Kale masuk ke kamarnya dengan langkah gontai. Menurut Kendra yang punya keperibadian berkebalikan dengan sang kakak, jarang-jarang Kale begini. Biasanya, Kale selalu pulang dan memberikan berita terbaru yang masih hangat langsung dari meja pemerintahan dengan bersemangat sepulang kerja. Tapi, hari ini berbeda, kayaknya ada sesuatu yang benar-benar menyerap segala tenaganya.
"Bang, kenapa? Lemes amat," tanya sang adik.
"Gue beberes dulu, capek banget hari ini," Kale melempar tas kerjanya ke sofa yang ada di seberang ranjang mereka.
"Bang Kale, itu amplop apa?" Kendra bertanya ketika ia menemukan sebuah amplop putih yang menggembung, hampir meledak karena isinya banyak banget.
"Gue mandi dulu, dek.
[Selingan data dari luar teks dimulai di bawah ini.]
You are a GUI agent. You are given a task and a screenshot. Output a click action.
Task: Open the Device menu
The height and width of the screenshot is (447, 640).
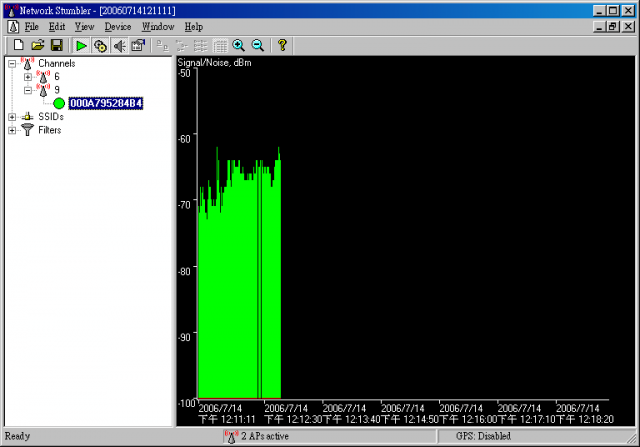117,27
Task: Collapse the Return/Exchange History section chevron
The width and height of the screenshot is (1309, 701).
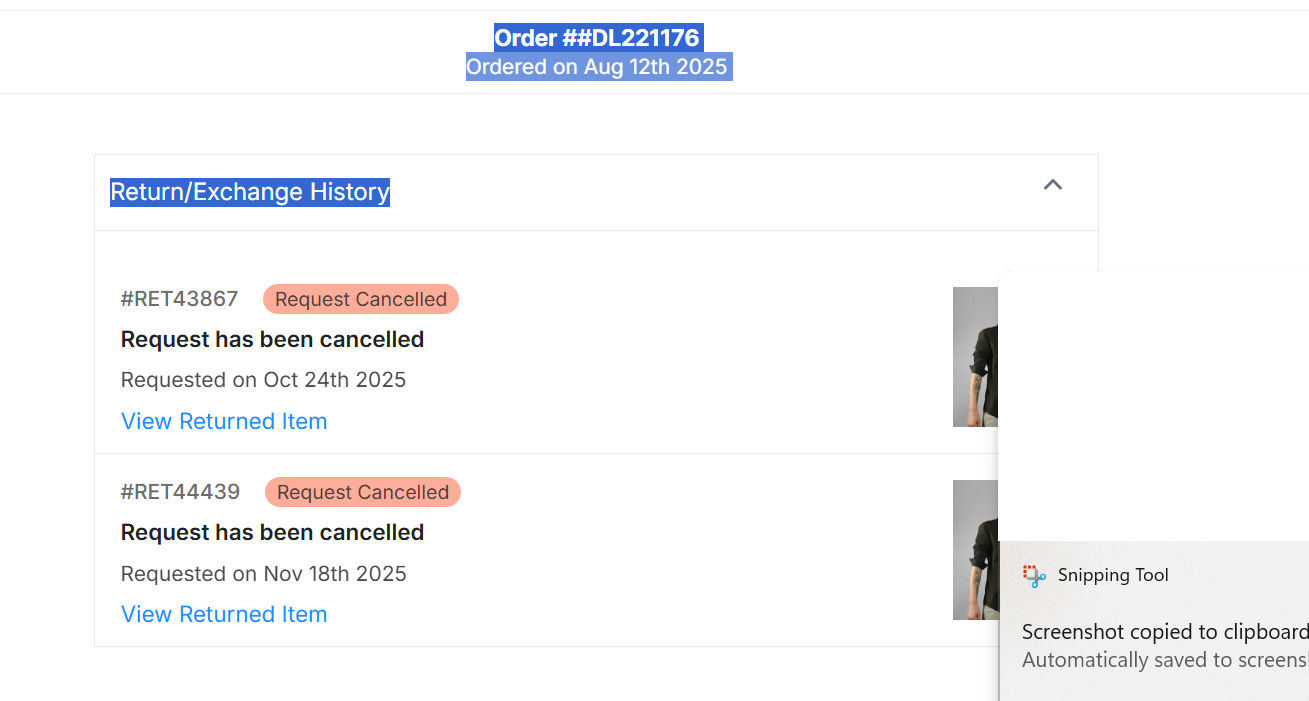Action: point(1052,185)
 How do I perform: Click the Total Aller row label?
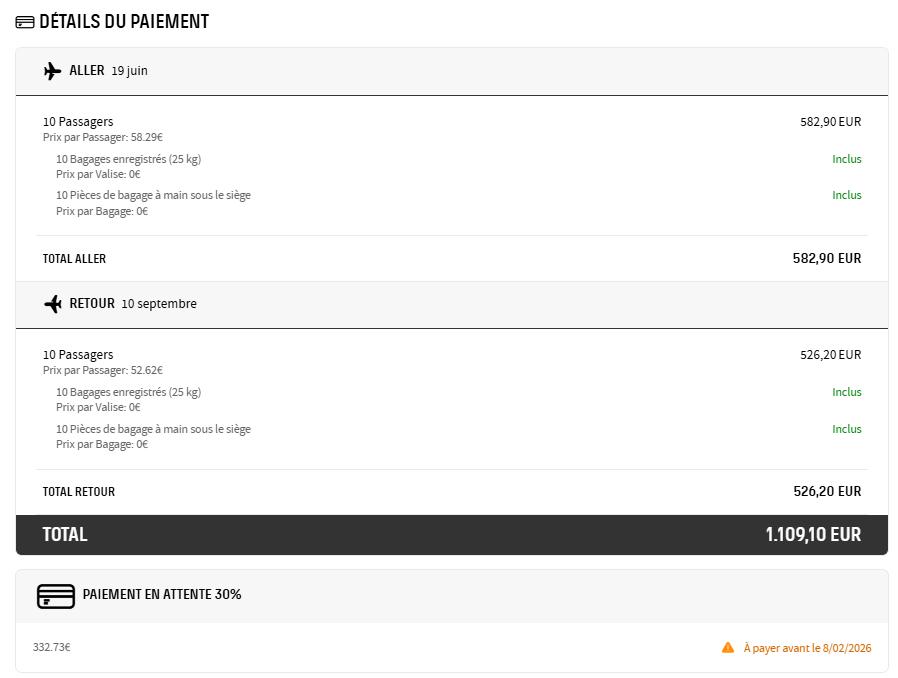[x=74, y=259]
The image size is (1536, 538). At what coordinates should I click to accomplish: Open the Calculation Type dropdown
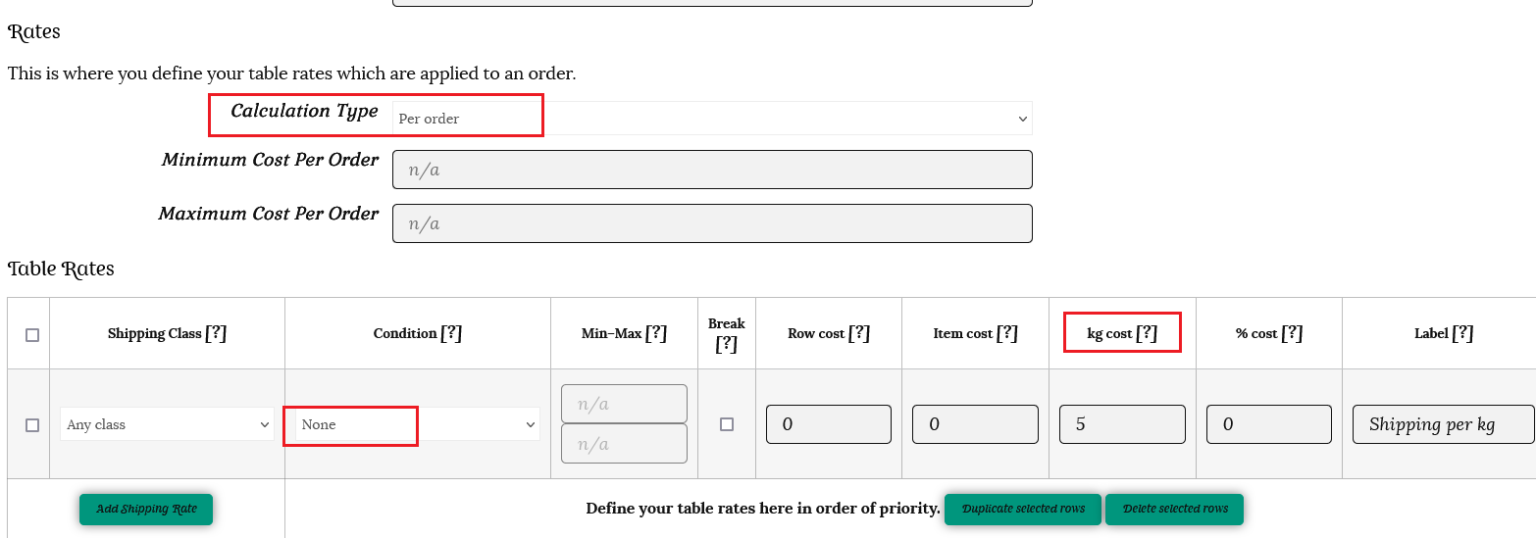pyautogui.click(x=712, y=118)
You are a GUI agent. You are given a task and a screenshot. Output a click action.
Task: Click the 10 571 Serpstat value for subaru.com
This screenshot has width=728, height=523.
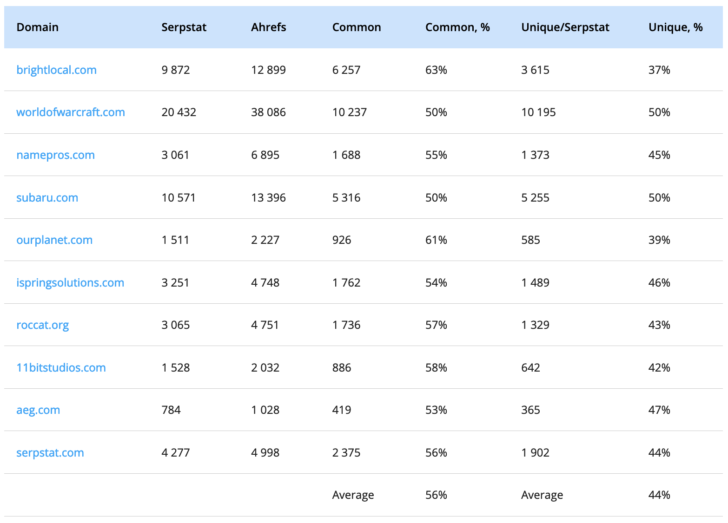[x=178, y=197]
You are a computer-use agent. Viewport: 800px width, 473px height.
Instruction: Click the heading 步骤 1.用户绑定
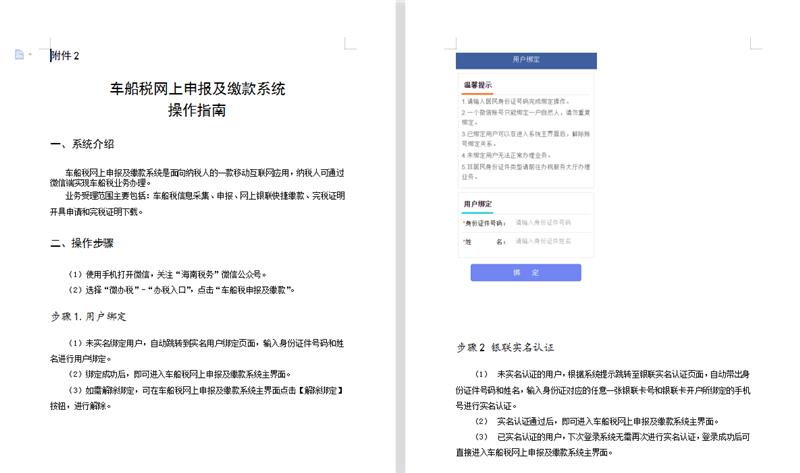coord(88,316)
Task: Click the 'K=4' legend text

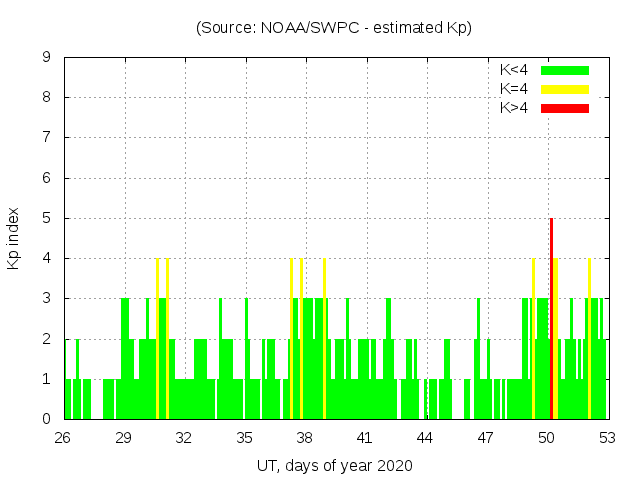Action: pos(514,89)
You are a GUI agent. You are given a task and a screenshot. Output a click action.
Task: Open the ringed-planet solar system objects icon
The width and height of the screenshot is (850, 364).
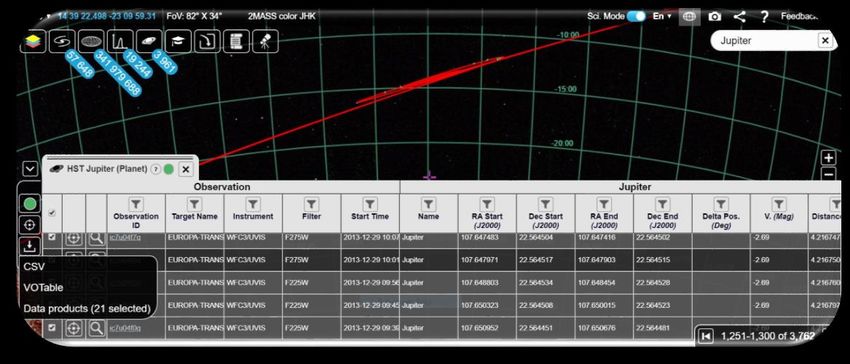coord(149,41)
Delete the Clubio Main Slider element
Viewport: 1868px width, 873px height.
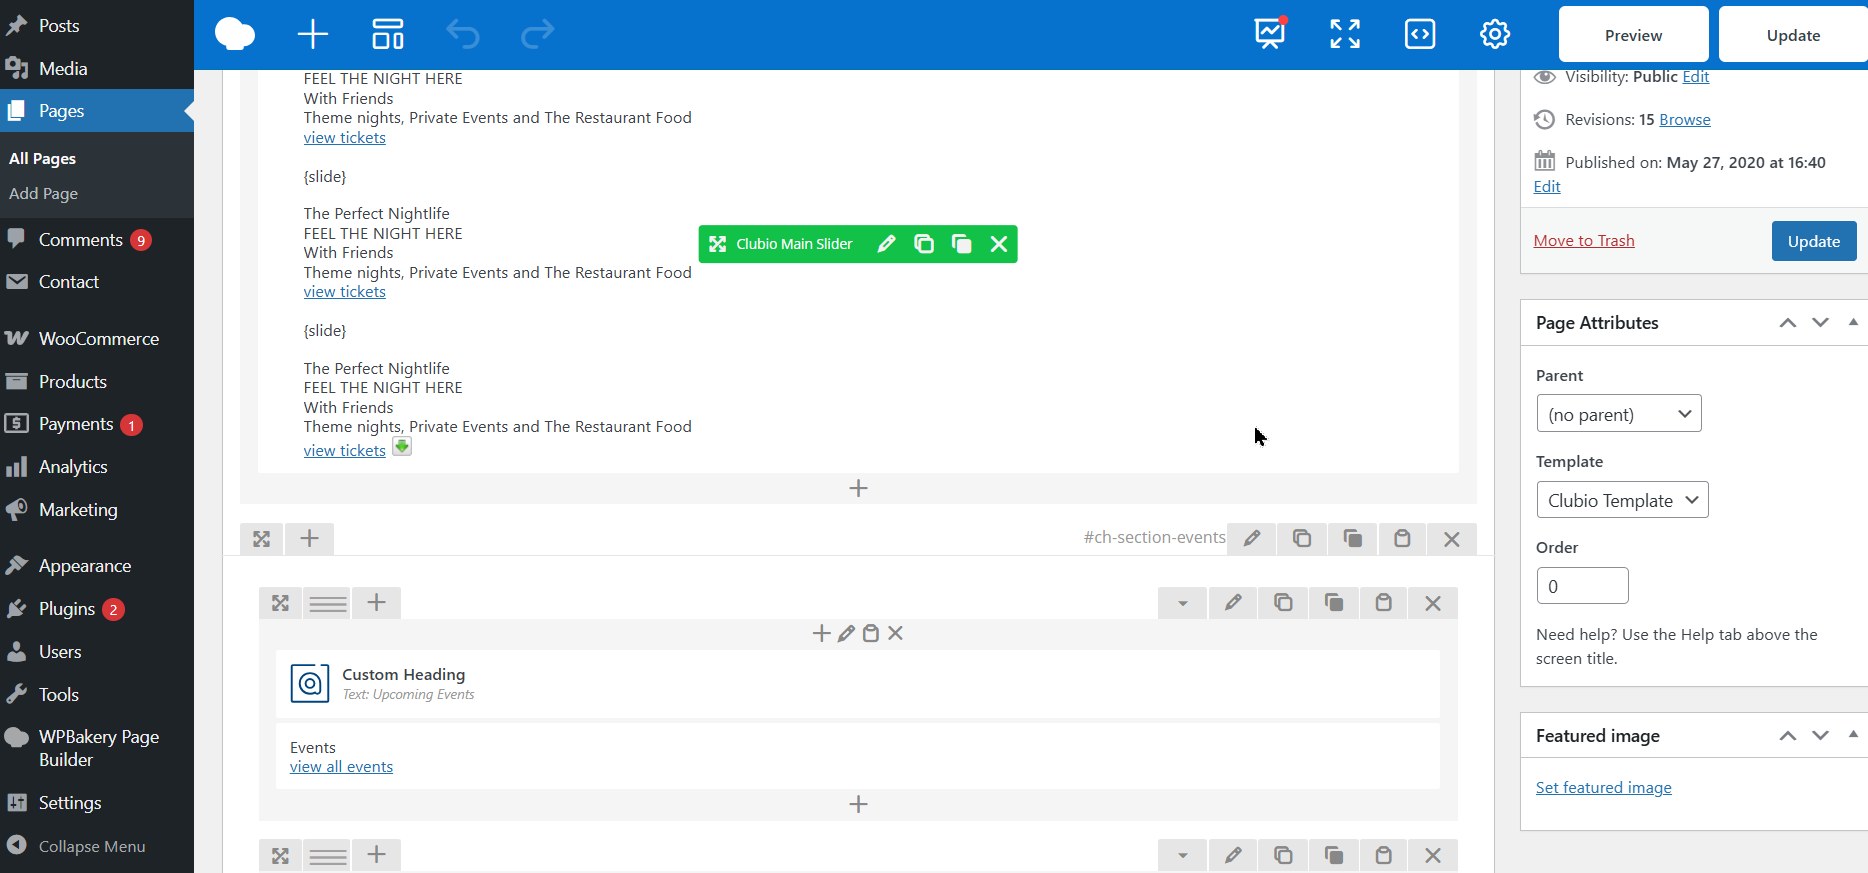999,244
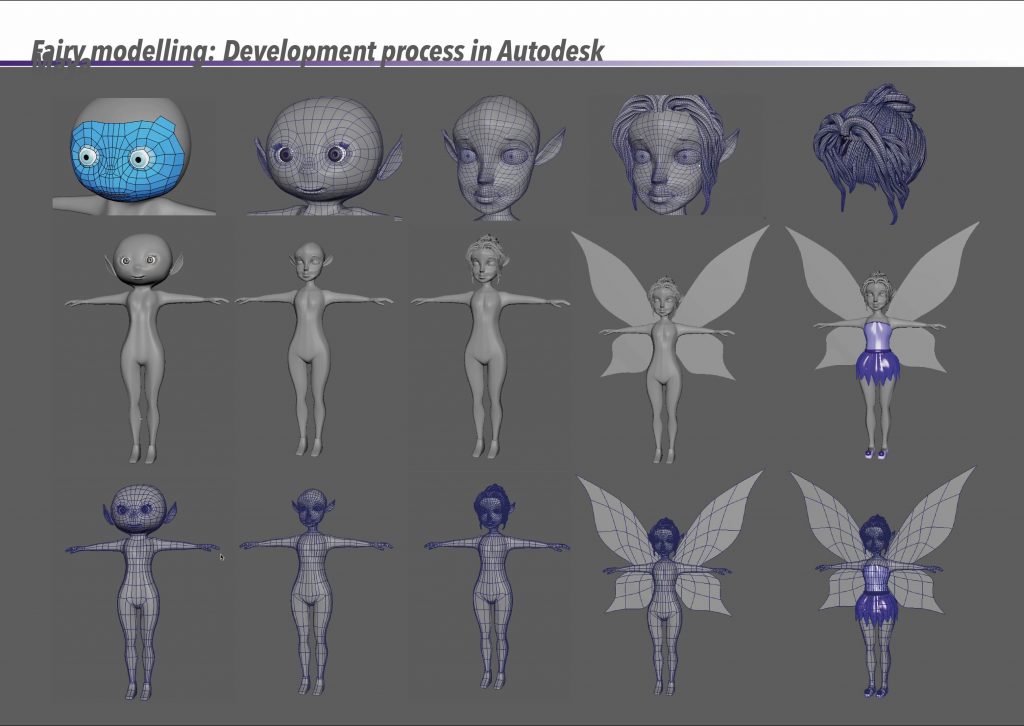Viewport: 1024px width, 726px height.
Task: Select the wireframe fairy with purple dress
Action: [877, 590]
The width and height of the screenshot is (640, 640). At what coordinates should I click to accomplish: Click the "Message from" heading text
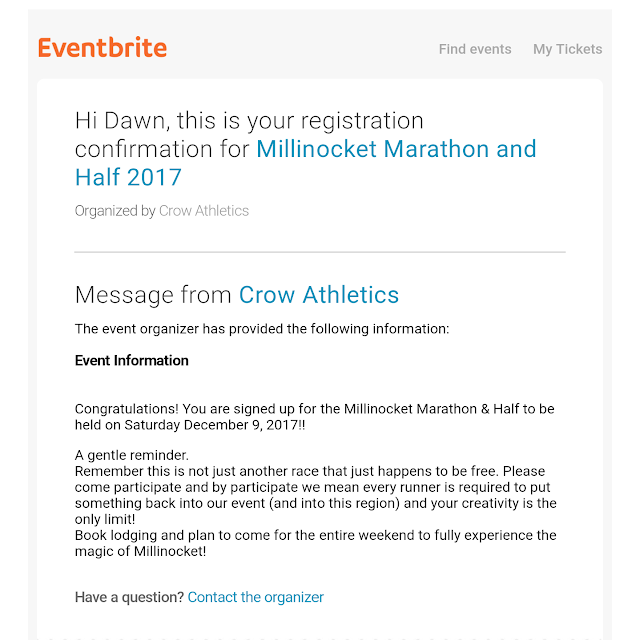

Nanti kita diskusi soal itu," Kale berujar sambil menarik asal selembar kaus oblong dan celana kolor dari lemarinya.
Dalam hitungan kurang dari 20 menit, sang kakak sudah kembali masuk ke kamar dengan pakaian santai dan rambut yang agak lembab lantaran habis keramas. Kendra udah duduk di atas ranjangnya, siap banget mendengarkan cerita dari sang kakak.
"Amplop itu dari salah satu petinggi partai, katanya buat papa dan mama. Pesannya sih ga boleh dibuka, tapi gue juga penasaran kenapa sampe gue, anaknya ga boleh buka juga?" Kale mengerenyitkan keningnya.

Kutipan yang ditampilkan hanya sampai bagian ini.